> **INSTRUCTIONS TO FOLLOW**:
Every record must be output verbatim in the reply.

Records from a dataset

-------------------------

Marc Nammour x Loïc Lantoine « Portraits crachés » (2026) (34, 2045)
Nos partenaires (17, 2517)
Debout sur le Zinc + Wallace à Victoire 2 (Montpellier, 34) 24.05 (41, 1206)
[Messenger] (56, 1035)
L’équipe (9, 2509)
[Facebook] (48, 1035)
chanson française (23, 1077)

-------------------------

> **TASK SOLUTION**:
Marc Nammour x Loïc Lantoine « Portraits crachés » (2026) (34, 2045)
Nos partenaires (17, 2517)
Debout sur le Zinc + Wallace à Victoire 2 (Montpellier, 34) 24.05 (41, 1206)
[Messenger] (56, 1035)
L’équipe (9, 2509)
[Facebook] (48, 1035)
chanson française (23, 1077)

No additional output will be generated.